By Barbara Kessler
Green Right Now
President Barack Obama delivered a pointed speech on climate change today, which suggested that the Keystone XL pipeline will not be automatically approved and drilled down on the biggest source of carbon emissions, power plants.
The highlight of The President’s Climate Action Plan, unveiled before an audience at Georgetown University, will be a move by the EPA to set limits on carbon pollution from power plants, the president said.
This type of pollution accounts for about 40 percent of the nation’s carbon emissions, and yet it has never been regulated because the U.S. Supreme Court only recently ruled that carbon pollution fell under the Clean Air Act.
“I’m directing the EPA to put an end to the limitless dumping of carbon pollution” from (mainly) coal-fired power plants, Obama told the Georgetown audience and those listening into a live stream.
The move to tamp down coal emissions delighted environmentalists, including the Sierra Club, which has made coal pollution a major focus in recent years.
“The Sierra Club’s 2.1 million members and supporters issued a collective cheer as they heard the President declare that the most effective defense against climate disruption will be by tackling the biggest source of carbon pollution: coal plants,” Sierra said in a statement.
Obama stressed that this action, and other moves toward a clean energy economy, does not mean that jobs will be lost.
Critics, he said, always predict that environmental protections will “crush the economy.
“That’s what they say every time America sets better standards for our water and air….and every time they’ve been wrong,” he said.
The president did give a nod to the “cleaner” energy from natural gas that some cities and states are switching to, a point that’s hugely contentious with anti-fracking forces, who say natural gas extraction takes too high of a toll on water resources.
But Obama spent more time explaining how the U.S. can get more energy efficient by using renewables, such as wind and solar power, and continuing to make and use more fuel-efficient cars and trucks.
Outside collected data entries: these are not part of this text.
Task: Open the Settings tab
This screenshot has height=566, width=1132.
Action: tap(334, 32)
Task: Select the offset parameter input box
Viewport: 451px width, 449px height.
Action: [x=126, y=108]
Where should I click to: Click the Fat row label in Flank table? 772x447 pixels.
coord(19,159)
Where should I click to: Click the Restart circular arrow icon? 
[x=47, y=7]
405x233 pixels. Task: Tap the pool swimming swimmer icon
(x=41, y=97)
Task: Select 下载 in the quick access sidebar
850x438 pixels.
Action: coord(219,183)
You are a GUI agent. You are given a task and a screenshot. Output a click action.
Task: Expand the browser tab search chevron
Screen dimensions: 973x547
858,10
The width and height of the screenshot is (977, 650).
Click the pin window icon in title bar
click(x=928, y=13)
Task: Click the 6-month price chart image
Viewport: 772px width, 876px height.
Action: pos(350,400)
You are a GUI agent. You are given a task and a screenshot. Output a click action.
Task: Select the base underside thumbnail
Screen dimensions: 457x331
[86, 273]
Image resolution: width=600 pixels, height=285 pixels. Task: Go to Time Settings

At a couple junctures, he expressed frustration with the opponents to change, saying that the climate crisis “is a challenge that does not pause for partisan gridlock. It demands our attention now.”
He has no time, he said, for climate skeptics, who argue that there’s no need to mitigate or prepare for climate change.
“I don’t have much patience for anybody who denies this challenge is real. We don’t have time for a meeting of the Flat Earth Society,” Obama said.
The naysayers who worry that a shift away from fossil fuels will hurt the economy have it wrong, he said.
“The problem with all these tired excuses for lack of action is it suggests a fundamental lack of faith in American businesses.”
Don’t bet against Americans, he said, they’ll figure a way, and “don’t tell us we have to choose between our health and our economy.”
“We have to look after our children, we have to look after our future and grow jobs and the economy. We can do all of that as long as we don’t fear the future, we seize it.”
Obama threw climate activists a surprise, when he signaled that the controversial Keystone XL tar sands pipeline is not necessarily a done deal.
The pipeline, currently under construction in Canada and the U.S., will not be approved unless it is shown to be “in the national interest,” Obama said. And if it raises carbon emissions “significantly” it won’t be.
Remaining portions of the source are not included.